La migration des emplois financiers de la City provoquée par le Brexit poussera probablement les banques suisses vers Francfort et Dublin.

La semaine fut riche en signaux montrant un renforcement de la dynamique migratoire des emplois du secteur financier hors du Royaume-Uni. Après JP Morgan, Goldman Sachs, Citigroup ou encore Bank of America, Deutsche Bank a indiqué en début de semaine prévoir le déplacement de près de 50% de son personnel.

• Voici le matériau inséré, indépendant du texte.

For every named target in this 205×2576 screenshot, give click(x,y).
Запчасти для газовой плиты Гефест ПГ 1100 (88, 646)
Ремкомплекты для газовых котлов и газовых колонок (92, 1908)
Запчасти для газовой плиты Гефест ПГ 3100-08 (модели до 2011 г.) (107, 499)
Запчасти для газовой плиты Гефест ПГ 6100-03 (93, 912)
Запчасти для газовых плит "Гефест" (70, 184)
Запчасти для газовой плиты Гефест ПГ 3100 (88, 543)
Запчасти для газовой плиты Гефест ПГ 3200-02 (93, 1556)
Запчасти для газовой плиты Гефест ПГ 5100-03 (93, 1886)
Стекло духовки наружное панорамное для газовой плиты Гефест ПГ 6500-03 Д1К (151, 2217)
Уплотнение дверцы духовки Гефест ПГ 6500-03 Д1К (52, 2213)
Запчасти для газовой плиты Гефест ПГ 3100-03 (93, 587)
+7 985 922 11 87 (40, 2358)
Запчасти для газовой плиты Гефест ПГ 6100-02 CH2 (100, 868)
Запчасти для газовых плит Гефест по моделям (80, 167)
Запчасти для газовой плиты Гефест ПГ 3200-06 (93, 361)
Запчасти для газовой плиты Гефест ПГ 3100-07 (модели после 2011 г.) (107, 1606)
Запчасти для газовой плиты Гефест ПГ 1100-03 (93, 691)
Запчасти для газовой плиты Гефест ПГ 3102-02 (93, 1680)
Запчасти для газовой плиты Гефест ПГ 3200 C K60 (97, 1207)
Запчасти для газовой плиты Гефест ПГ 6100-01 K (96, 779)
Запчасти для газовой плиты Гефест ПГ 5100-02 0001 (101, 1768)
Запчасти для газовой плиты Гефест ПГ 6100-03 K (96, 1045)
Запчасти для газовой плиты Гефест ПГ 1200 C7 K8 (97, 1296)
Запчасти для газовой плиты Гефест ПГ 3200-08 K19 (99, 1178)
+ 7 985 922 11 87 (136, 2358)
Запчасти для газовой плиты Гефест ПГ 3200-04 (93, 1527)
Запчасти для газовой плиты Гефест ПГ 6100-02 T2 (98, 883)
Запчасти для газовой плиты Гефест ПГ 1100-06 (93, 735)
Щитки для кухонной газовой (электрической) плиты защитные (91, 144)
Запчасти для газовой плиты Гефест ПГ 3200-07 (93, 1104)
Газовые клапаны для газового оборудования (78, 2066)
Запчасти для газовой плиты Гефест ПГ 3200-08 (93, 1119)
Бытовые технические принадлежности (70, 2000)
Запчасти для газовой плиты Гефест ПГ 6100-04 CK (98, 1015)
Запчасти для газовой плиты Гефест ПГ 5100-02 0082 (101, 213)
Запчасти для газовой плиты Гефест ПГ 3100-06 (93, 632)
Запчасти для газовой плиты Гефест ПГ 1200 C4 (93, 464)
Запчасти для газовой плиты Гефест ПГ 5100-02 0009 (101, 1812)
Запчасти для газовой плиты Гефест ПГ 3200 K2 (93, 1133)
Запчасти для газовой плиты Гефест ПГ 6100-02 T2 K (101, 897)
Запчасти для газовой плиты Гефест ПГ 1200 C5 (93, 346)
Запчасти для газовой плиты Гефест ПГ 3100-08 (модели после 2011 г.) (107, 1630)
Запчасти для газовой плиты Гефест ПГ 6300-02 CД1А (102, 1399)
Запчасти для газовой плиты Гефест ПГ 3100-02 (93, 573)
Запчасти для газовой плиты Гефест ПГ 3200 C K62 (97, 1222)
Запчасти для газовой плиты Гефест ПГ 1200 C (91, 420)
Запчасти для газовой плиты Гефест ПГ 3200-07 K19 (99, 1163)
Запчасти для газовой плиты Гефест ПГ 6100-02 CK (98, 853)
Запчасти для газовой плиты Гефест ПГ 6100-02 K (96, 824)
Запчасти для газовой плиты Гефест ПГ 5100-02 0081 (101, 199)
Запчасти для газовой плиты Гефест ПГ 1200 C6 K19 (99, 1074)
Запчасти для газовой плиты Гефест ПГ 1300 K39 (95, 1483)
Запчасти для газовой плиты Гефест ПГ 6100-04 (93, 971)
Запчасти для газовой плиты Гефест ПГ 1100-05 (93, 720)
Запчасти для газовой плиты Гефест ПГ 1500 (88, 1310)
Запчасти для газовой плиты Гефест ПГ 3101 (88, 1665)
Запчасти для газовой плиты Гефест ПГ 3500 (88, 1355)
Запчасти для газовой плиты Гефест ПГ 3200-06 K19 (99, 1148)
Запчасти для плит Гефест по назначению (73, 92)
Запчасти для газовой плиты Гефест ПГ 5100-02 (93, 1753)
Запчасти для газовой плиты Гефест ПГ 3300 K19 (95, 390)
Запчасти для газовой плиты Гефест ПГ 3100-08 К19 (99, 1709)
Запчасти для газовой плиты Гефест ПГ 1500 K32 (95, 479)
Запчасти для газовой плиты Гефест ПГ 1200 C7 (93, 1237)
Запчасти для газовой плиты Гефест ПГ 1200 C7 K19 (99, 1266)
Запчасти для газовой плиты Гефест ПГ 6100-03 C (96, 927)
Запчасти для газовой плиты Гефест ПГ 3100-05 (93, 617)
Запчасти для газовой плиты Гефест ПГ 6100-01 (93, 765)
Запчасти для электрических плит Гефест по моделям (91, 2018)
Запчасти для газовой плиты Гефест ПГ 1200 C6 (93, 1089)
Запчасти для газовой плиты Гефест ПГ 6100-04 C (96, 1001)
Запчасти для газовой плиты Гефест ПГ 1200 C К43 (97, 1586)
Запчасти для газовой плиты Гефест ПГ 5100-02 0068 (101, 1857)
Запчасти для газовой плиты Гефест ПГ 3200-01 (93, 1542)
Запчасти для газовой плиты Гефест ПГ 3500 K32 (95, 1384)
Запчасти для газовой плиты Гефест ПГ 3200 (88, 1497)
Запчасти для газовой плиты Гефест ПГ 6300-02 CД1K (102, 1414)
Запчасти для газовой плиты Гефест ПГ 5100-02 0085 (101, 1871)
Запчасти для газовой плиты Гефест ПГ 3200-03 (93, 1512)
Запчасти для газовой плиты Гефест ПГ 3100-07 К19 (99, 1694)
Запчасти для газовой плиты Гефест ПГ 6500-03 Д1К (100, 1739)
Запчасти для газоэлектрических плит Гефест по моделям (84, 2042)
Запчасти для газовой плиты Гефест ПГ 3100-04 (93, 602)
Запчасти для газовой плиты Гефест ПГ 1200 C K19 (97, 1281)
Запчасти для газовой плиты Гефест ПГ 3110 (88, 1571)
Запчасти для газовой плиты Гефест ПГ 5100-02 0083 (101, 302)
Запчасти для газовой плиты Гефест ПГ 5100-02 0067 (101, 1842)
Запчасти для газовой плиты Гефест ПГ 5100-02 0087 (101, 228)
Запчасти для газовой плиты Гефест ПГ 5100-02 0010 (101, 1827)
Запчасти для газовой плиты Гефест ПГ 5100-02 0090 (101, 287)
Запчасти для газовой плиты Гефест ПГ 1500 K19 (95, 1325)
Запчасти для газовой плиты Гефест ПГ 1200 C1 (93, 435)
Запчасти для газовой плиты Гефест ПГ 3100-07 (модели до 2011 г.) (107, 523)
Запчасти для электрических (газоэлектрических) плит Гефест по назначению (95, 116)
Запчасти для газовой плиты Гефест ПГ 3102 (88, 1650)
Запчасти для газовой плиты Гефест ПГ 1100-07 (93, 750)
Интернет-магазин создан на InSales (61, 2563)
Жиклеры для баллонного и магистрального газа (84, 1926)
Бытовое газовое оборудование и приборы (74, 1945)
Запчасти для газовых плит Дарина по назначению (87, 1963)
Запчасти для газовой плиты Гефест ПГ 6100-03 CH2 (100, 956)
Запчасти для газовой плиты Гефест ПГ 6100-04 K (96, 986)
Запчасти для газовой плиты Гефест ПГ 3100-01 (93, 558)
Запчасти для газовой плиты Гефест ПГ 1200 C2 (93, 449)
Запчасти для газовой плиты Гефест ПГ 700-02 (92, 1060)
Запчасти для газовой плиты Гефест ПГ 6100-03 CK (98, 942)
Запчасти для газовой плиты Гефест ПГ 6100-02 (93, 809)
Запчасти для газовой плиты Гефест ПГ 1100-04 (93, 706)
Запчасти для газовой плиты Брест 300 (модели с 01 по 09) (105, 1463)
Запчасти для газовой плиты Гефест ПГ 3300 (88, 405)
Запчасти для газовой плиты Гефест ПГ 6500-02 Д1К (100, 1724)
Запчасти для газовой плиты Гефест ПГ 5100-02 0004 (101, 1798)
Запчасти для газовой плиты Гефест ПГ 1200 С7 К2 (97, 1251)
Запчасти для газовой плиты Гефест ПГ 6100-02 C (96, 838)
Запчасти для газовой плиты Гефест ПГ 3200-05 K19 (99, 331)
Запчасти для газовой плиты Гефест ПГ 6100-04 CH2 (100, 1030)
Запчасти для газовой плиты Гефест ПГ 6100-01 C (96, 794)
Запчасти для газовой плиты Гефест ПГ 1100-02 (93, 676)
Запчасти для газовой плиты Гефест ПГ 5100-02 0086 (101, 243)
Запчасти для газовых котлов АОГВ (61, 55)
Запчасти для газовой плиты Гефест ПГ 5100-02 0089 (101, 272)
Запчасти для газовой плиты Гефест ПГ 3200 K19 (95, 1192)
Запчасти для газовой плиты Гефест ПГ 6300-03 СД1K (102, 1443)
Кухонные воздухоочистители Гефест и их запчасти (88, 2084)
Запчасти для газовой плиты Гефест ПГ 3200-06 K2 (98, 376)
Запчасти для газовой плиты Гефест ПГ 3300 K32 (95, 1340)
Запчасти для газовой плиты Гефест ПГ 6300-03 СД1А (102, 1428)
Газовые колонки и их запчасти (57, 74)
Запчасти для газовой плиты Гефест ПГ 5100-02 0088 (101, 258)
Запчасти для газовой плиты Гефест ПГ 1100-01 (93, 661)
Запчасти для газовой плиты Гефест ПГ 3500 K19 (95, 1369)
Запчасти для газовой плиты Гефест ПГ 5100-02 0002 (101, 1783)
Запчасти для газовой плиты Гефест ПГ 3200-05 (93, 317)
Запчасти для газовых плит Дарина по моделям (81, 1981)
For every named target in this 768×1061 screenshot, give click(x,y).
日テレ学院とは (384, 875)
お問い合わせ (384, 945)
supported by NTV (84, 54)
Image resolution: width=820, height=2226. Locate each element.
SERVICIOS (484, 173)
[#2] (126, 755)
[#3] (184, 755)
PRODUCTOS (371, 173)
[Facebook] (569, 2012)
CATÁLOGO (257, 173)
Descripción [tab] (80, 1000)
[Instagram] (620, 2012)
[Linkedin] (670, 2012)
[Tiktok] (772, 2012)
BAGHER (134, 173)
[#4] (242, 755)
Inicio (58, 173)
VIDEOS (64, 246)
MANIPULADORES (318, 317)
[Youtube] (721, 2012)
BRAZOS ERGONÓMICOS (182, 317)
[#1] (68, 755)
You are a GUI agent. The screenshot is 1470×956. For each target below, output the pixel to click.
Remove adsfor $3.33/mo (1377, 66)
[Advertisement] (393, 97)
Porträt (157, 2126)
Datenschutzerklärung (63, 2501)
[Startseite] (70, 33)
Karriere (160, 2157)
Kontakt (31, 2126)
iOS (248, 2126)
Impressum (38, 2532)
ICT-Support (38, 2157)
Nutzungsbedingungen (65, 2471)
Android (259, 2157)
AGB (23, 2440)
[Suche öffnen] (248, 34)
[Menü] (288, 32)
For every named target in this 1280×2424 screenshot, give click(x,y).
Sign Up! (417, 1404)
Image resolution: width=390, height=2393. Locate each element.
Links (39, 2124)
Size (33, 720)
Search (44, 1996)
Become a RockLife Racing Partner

Privant la City de 4000 emplois environ, en préparation à la sortie effective du Royaume-Uni hors de l’Union européenne (Brexit) en avril 2019. Les banques suisses ne sont pas restées muettes non plus. Du moins la première d’entre elle, UBS, par la bouche de son président Axel Weber. En comparant le Brexit à une «bombe à retardement», à l’occasion d’un meeting de l’International Financial Institute, celui-ci ne manque pas d’évoquer les un peu plus d’un tiers des collaborateurs de la City (sur un total de 5000) que sa banque prévoit de déplacer. Vers Francfort, Madrid? En revanche, du côté de sa rivale, Credit Suisse, toujours pas d’indications chiffrées. Le numéro deux helvétique emploie pourtant 6000 personnes dans la City. Il ne cache toutefois pas que le scénario d’un «hard brexit» (privation totale de l’accès au marché unique) n’est pas exclu. Parmi plusieurs destinations possibles, Francfort apparaît comme une option commune aux deux groupes bancaires suisses.